Steve O’Hear — who also writes for ZDNet on social media — has a great post up at Last100 about how bandwidth-stingy Internet Service Providers threaten to stall many online-video apps such as Joost by throttling the download speeds that their users get. He looks at how some ISPs cut back your bandwidth after you’ve downloaded a certain amount per month, which with video isn’t difficult to exceed, and how some put a cap on downloads period. Many ISPs also use “bandwidth shaping” to restrict the flow of peer-to-peer apps such as Joost and Skype.
This is an issue that is going to become more and more important as Joost and Babelgum and other peer-to-peer video apps become widespread. One thing Steve doesn’t mention is that many ISPs also have ridiculously tiny upload speeds, and this is just as much of a threat to peer-to-peer apps. It’s no good to have a big fat download pipe if the upload is a tiny drinking straw.
Update:
Of course, if you live in an area where Verizon’s FiOS is available, you can get 30 megabits download (no details on uploads or whether they use bandwidth throttling). As Cynthia Brumfield notes at IPDemocracy, there’s no such thing as too much bandwidth.
Interesting - but P2P may be an essential distribution strategy in light of ISP traffic - um - “management”.
If you do not like the speeds your ISP offers you than you are always free to purchase a T1 or other faster connection to the Internet.
A lot of this talk complaining about bandwidth is a waste of time and energy. Faster options are available.
Do you go out and buy a 100HP car and then complain because it will not do a constant 150MPH on the highway? If you want that sort of performance buy a better car! Same goes for Internet access.

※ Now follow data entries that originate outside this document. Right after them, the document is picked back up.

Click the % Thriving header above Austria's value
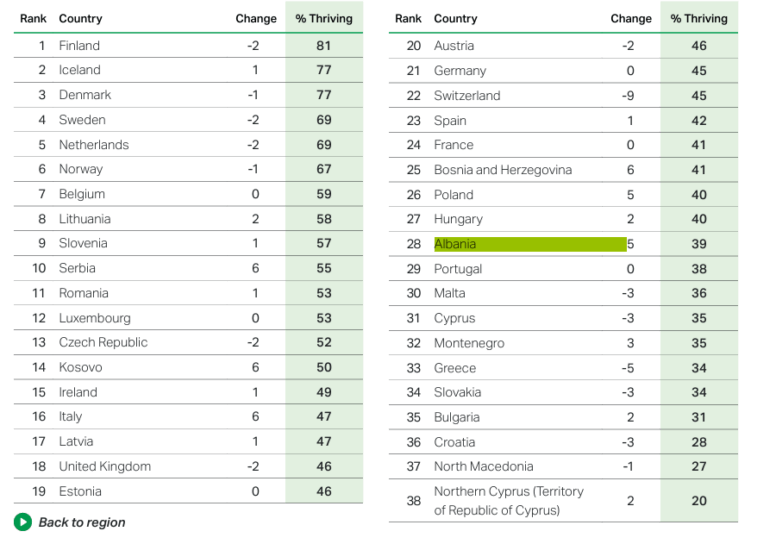Image resolution: width=776 pixels, height=550 pixels. click(x=698, y=19)

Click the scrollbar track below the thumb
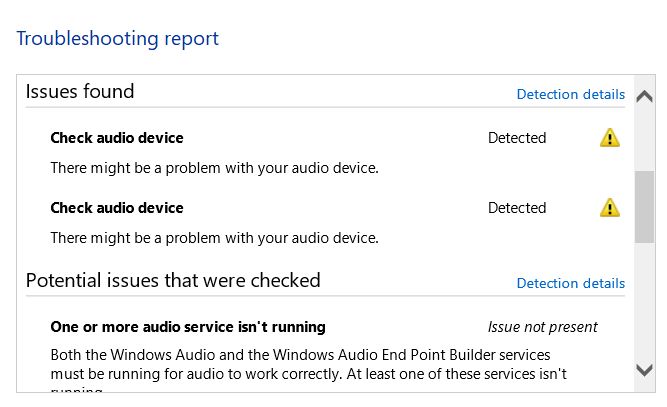click(645, 300)
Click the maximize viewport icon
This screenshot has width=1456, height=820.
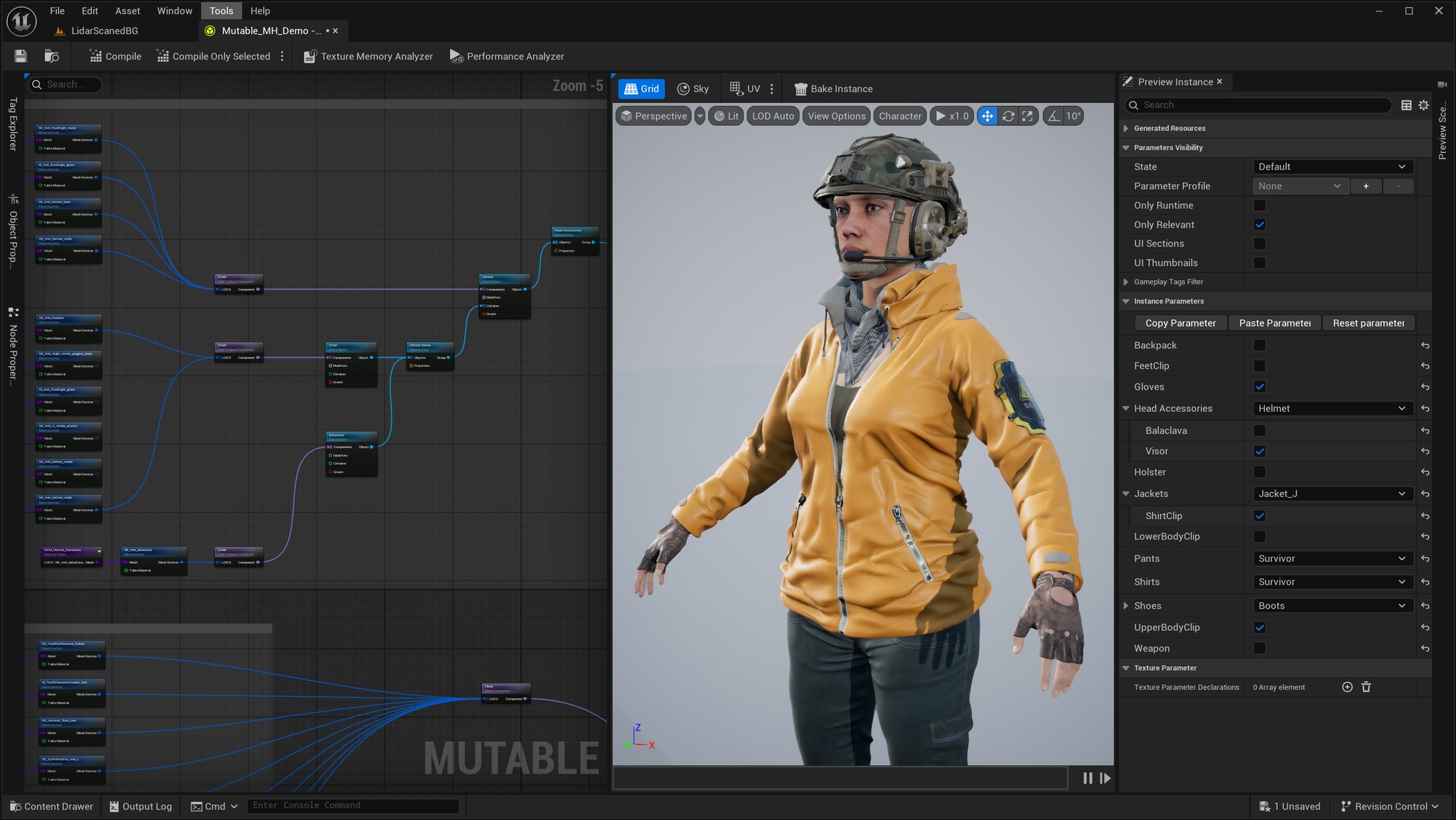[x=1027, y=116]
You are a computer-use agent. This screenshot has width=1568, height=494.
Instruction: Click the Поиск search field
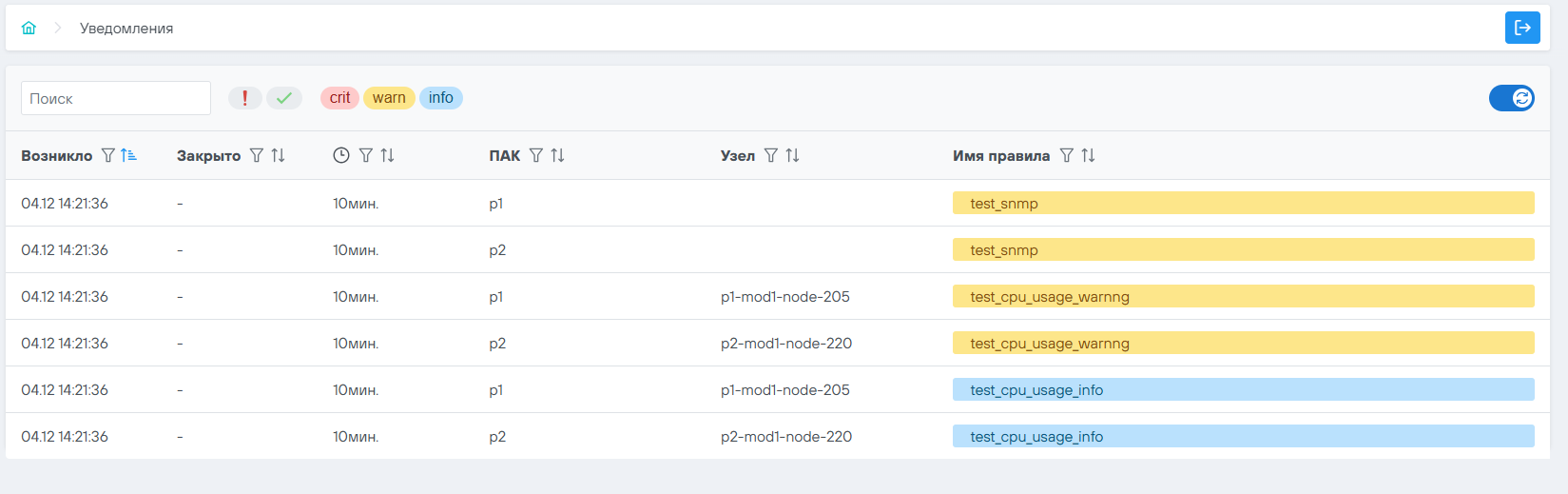click(116, 98)
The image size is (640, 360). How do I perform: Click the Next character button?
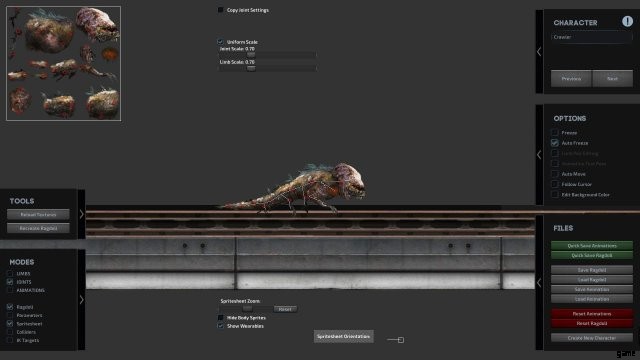tap(612, 78)
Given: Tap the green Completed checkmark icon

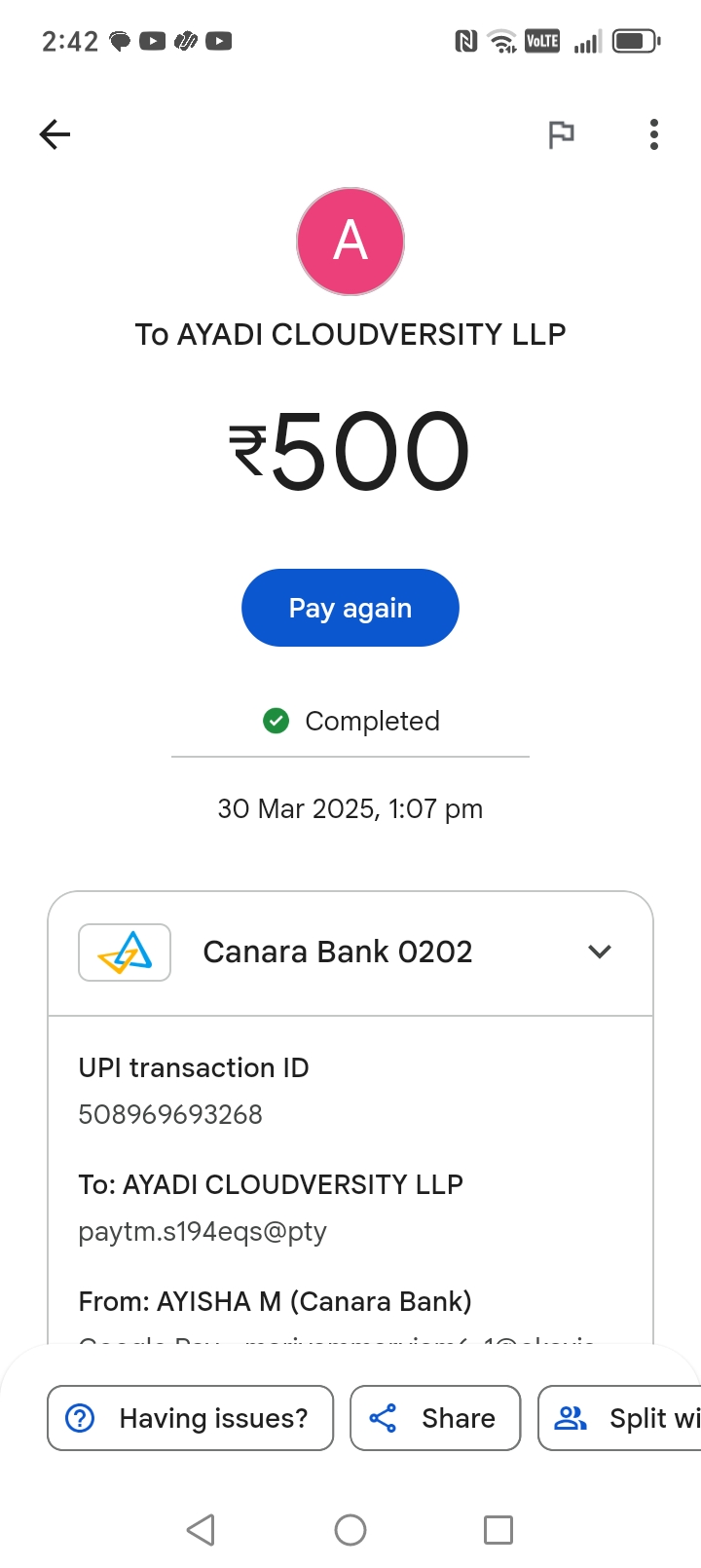Looking at the screenshot, I should 277,721.
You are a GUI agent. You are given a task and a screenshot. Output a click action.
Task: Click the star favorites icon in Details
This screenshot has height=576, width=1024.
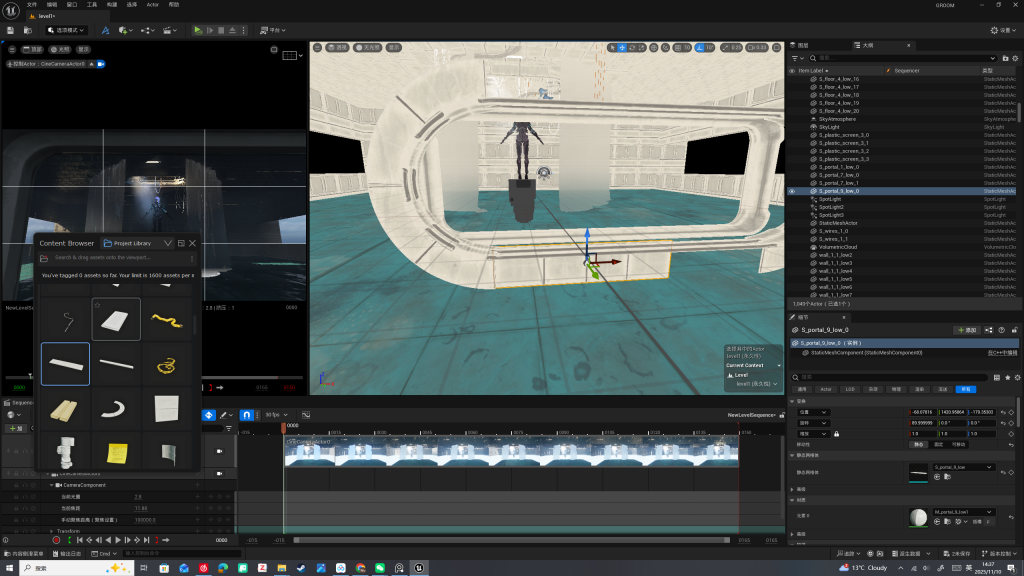(x=1005, y=377)
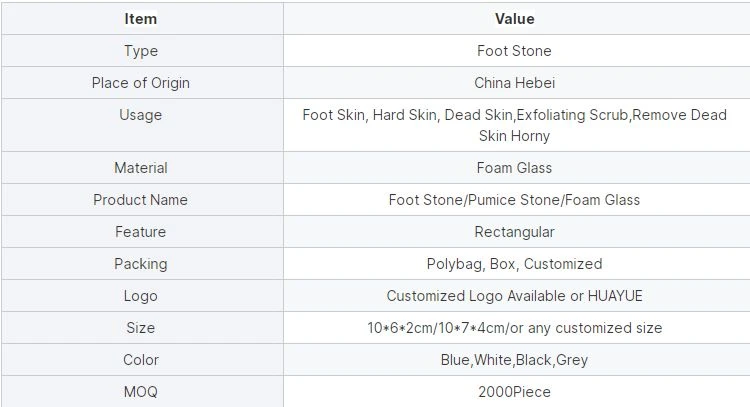Click the Foot Skin, Hard Skin usage text
750x407 pixels.
(515, 125)
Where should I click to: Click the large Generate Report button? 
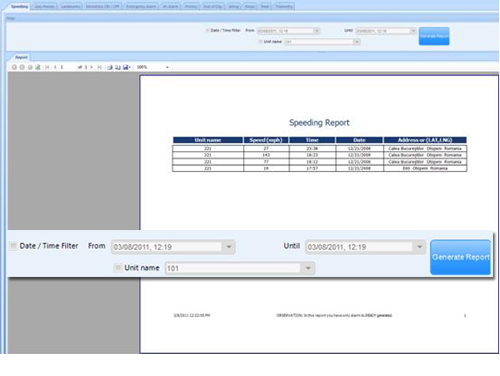[x=460, y=257]
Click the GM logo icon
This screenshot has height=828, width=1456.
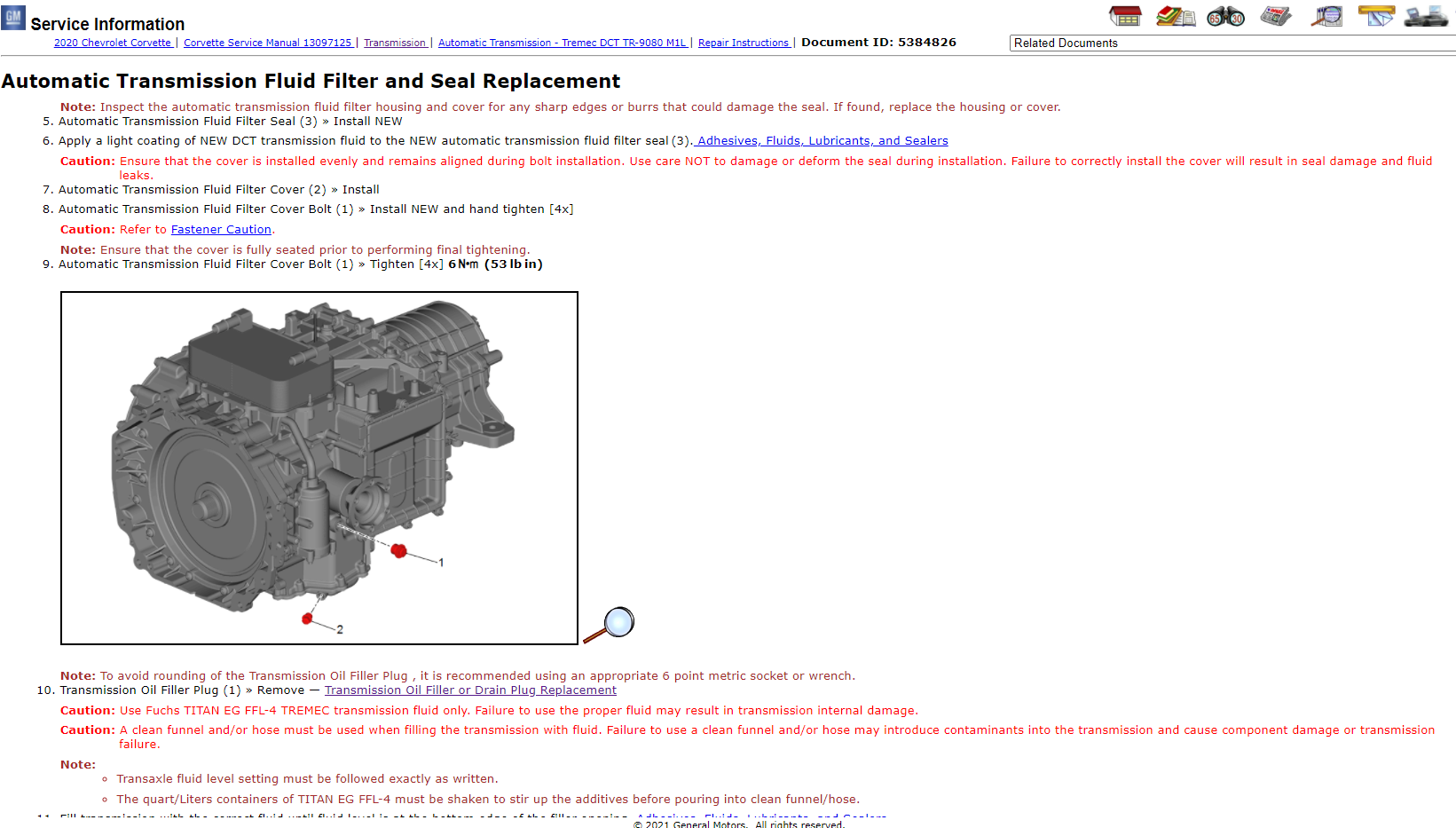coord(13,18)
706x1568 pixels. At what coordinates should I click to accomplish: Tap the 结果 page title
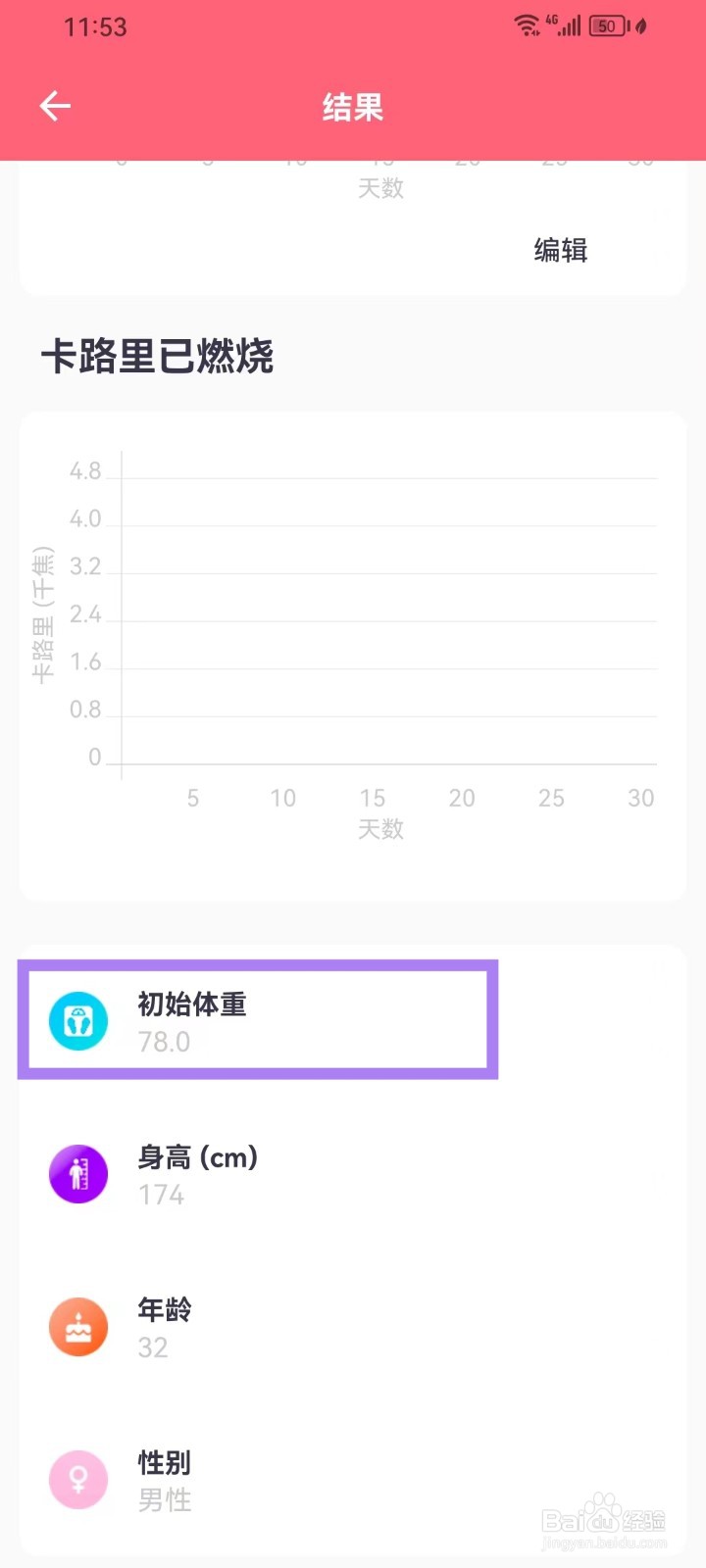coord(353,107)
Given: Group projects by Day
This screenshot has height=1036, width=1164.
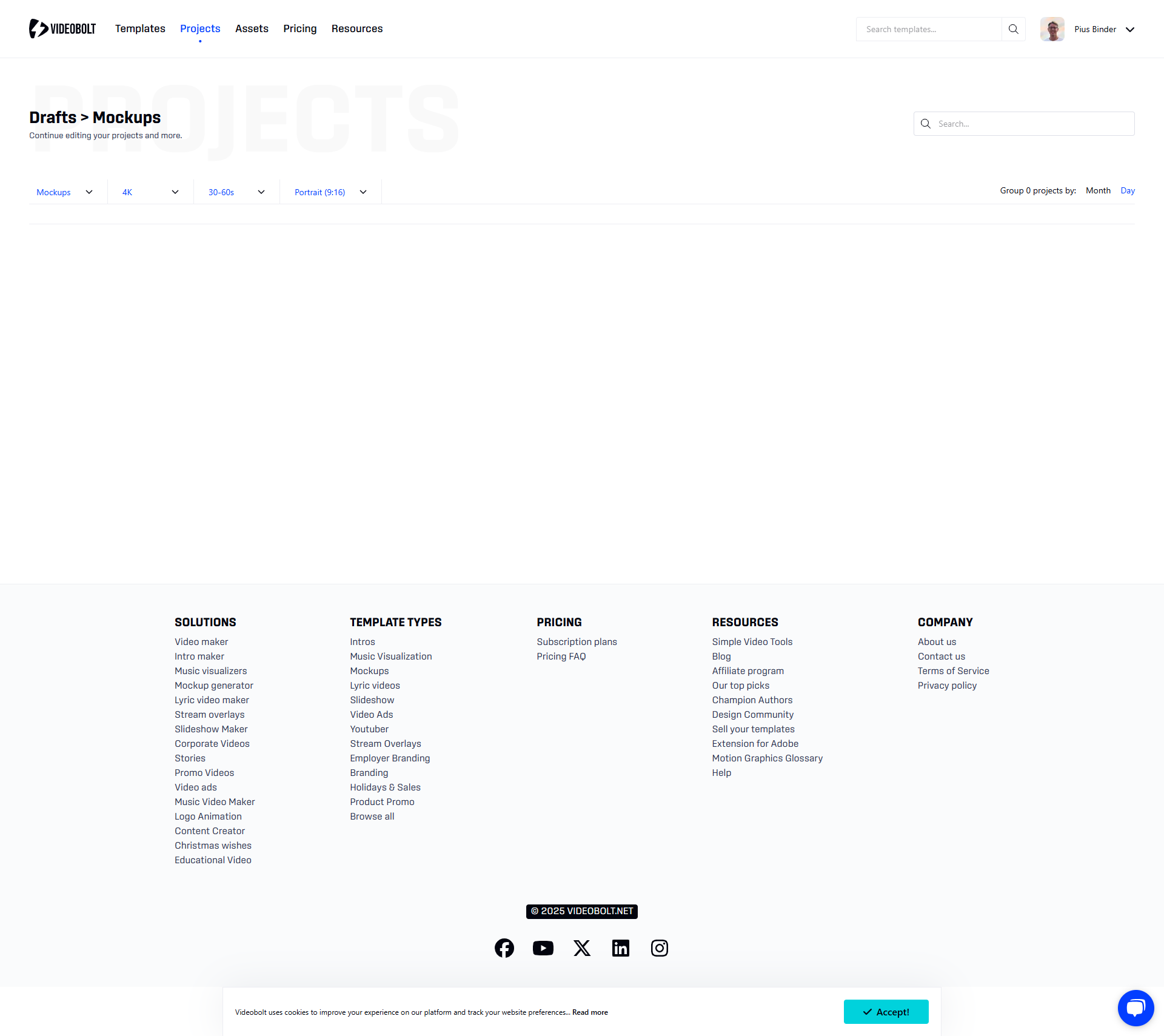Looking at the screenshot, I should 1127,190.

Saw this possible ISP broadband imposed limitation coming 10+ yrs ago when we developed P2P in the mid-1990’s and received our patent in 1999, though then few had broadband when invented. But as the speed to and from the home gets faster, and cheaper, any limitation on uploading to kill P2P would then take the appearance of a predatory business practice and an interference of a going business. The ISP Red Herring defense may be the “too technologically taxing & costly use of our limited resources that will affect all subscribers to our service in the aggregate.”
Of course, one ISP answer will be to take the competitive advantage, i.e., buy out the larger P2P broadcasters, and the patents. ;-)
There is no limitation on upload speeds.
If you are willing to pay for a higher tiered service you will get it! The only limitation is that you are looking at a consumer-level product (DSL) and expecting it to work as a business-level product (T1).
You get what you pay for. I choose to pay for DSL (not a T1) because DSL is “good enough” for me and my needs. If DSL is not “good-enough” for your needs than you need to spend the money for something better suited to your needs.
It’s not as if the Telcos are not willing to sell you a better data product.